The mental hurdle Republicans have to clear is that in important respects the interests of the Republican Party and those of Donald Trump no longer align. The party has to highlight ways in which it can separate itself from the president.
So far the response of many Republican leaders to Mr. Trump’s offenses has been silence or at most veiled, timid criticism. The effect is to rile up Trump supporters and Mr. Trump himself without rallying opposition to him. It’s the worst of all worlds.
What’s required now is a comprehensive, consistent case by Republican leaders at the state and national levels that signals their opposition to the moral ugliness and intellectual incoherence of Mr. Trump. Rather than standing by the president, they should consider themselves liberated and offer a constructive, humane and appealing alternative to him. They need to think in terms of a shadow government during the Trump era, with the elevation of alternative leaders on a range of matters.
This approach involves risk and may not work. It will certainly provoke an angry response from the Breitbart-alt-right-talk-radio part of the party. So be it. Republicans who don’t share Mr. Trump’s approach have to hope that his imploding presidency has created an opening to offer a profoundly different vision of America, one that is based on opportunity, openness, mobility and inclusion.
This requires a new intellectual infrastructure to address what may prove to be one of the largest economic disruptions in history. People in positions of influence need to make arguments on behalf of principles and ideas that have for too long gone undefended. They must appeal to moral idealism. And the party needs leaders who will fight with as much passionate intensity for their cause as Mr. Trump fights for his — which is simply himself. There’s no shortcut to forging a separate Republican identity during the Trump presidency. Half-measures and fainthearted opposition are certain to fail.

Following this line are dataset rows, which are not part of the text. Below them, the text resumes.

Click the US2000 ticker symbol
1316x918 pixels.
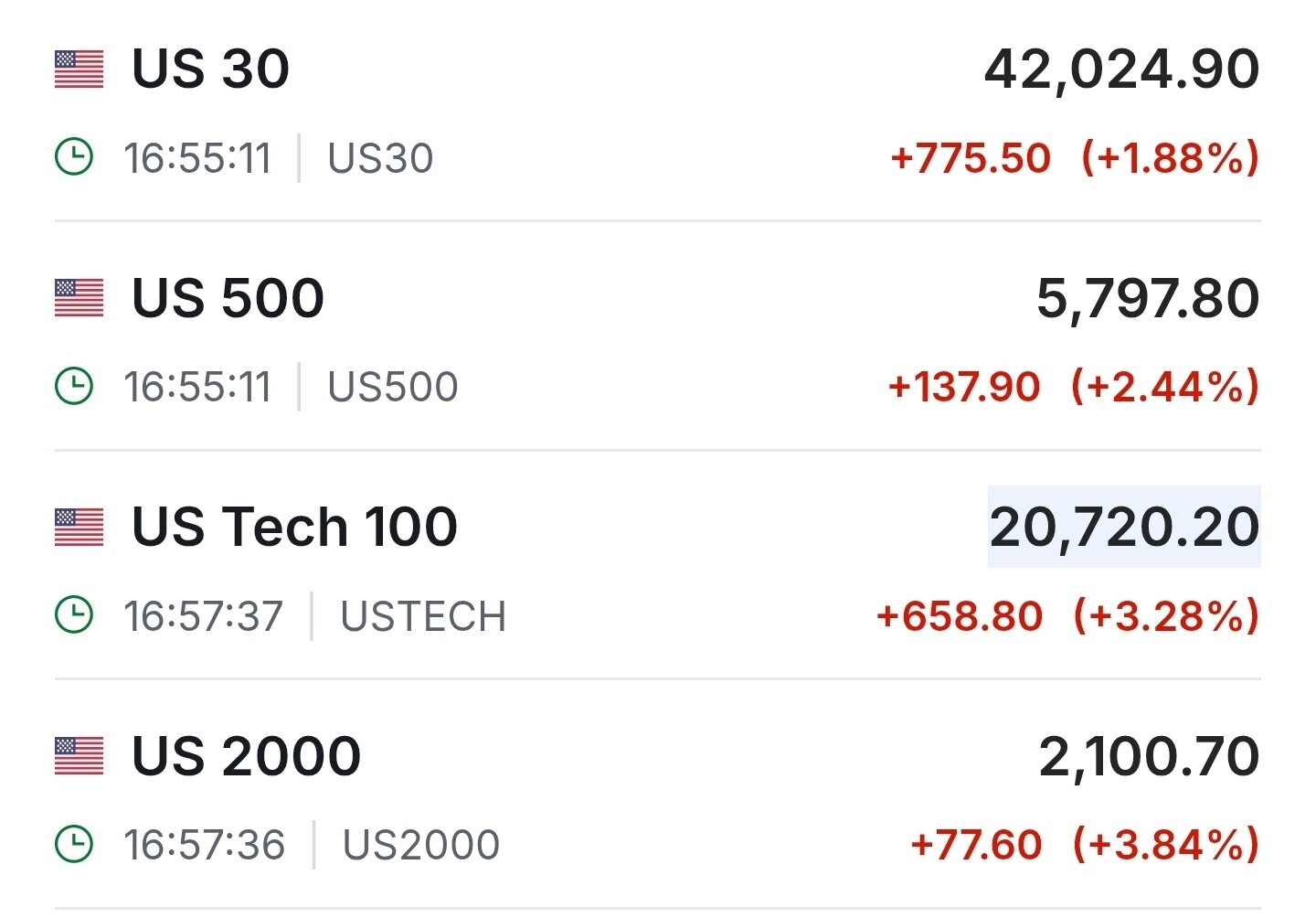(x=420, y=845)
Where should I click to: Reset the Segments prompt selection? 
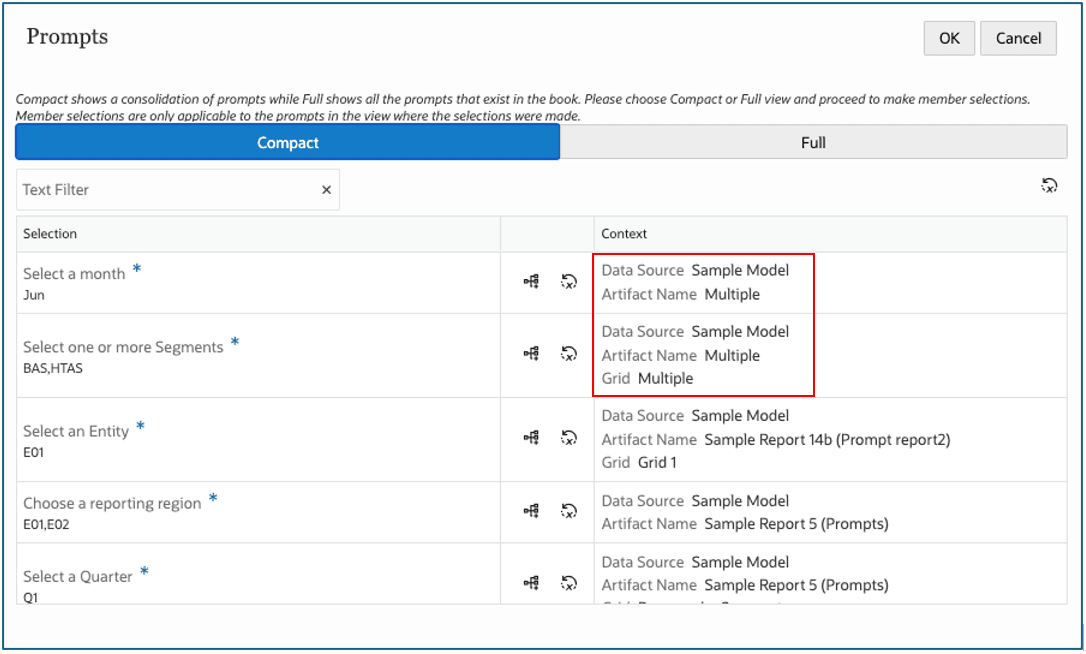[569, 353]
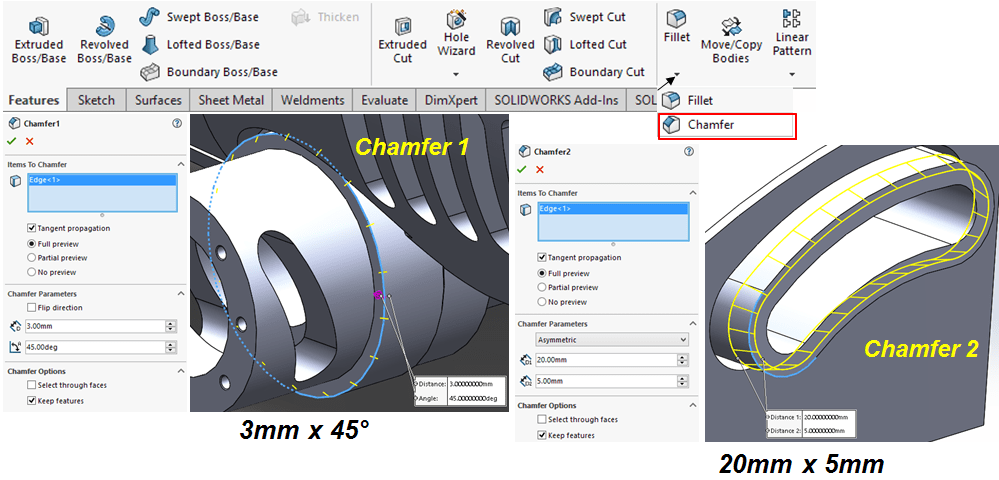The height and width of the screenshot is (480, 999).
Task: Collapse the Chamfer Parameters section in Chamfer1
Action: tap(181, 294)
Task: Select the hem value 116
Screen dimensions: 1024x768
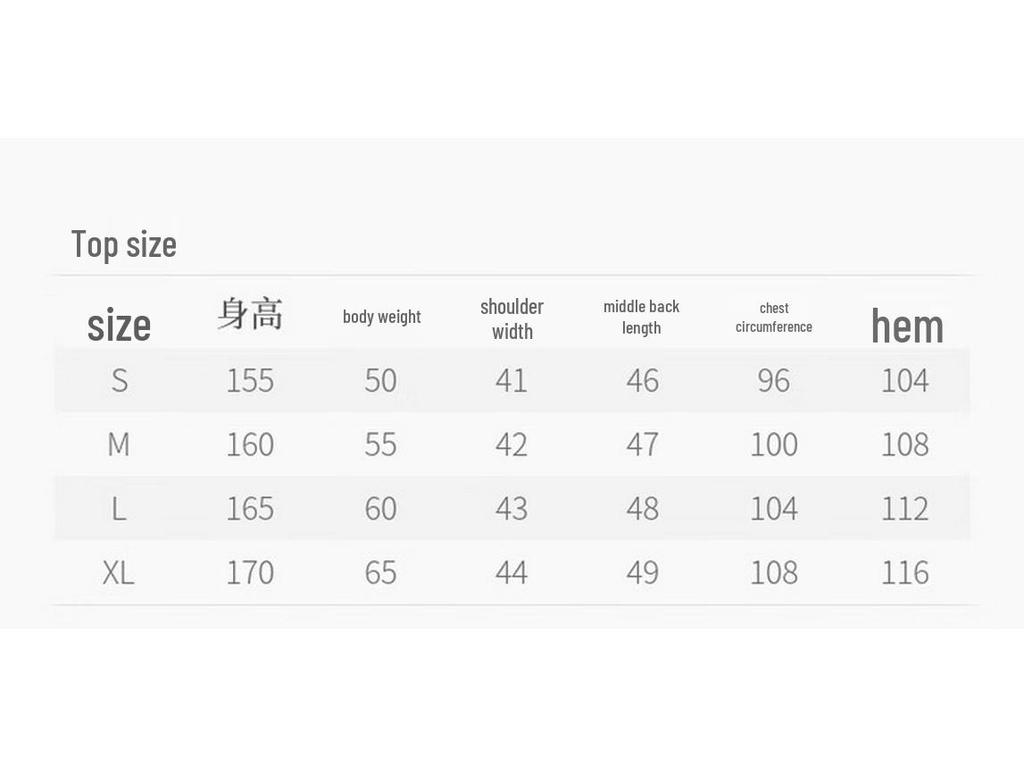Action: click(x=904, y=573)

If Republicans need more encouragement to break with Mr. Trump, they might note that the president, who has no institutional or party loyalty, is positioning himself as a critic not just of Democrats but also of Republicans. During his rally in Arizona, he went out of his way to attack both of that state’s Republican senators, including one battling brain cancer. He followed that up with tweets attacking the House speaker, Paul D. Ryan, the Senate majority leader, Mitch McConnell, and other Republican lawmakers.
A confrontation is inevitable. The alternative is to continue to further tie the fate and the reputation of the Republican Party to a president who seems destined for epic failure and whose words stir the hearts of white supremacists.
We are well past the point where equivocations are defensible, and we’re nearly past the point where a moral reconstitution is possible. The damage Mr. Trump has inflicted on the Republican Party is already enormous. If the party doesn’t make a clean break with him, it will be generational.
Peter Wehner, a senior fellow at the Ethics and Public Policy Center, served in the previous three Republican administrations and is a contributing opinion writer.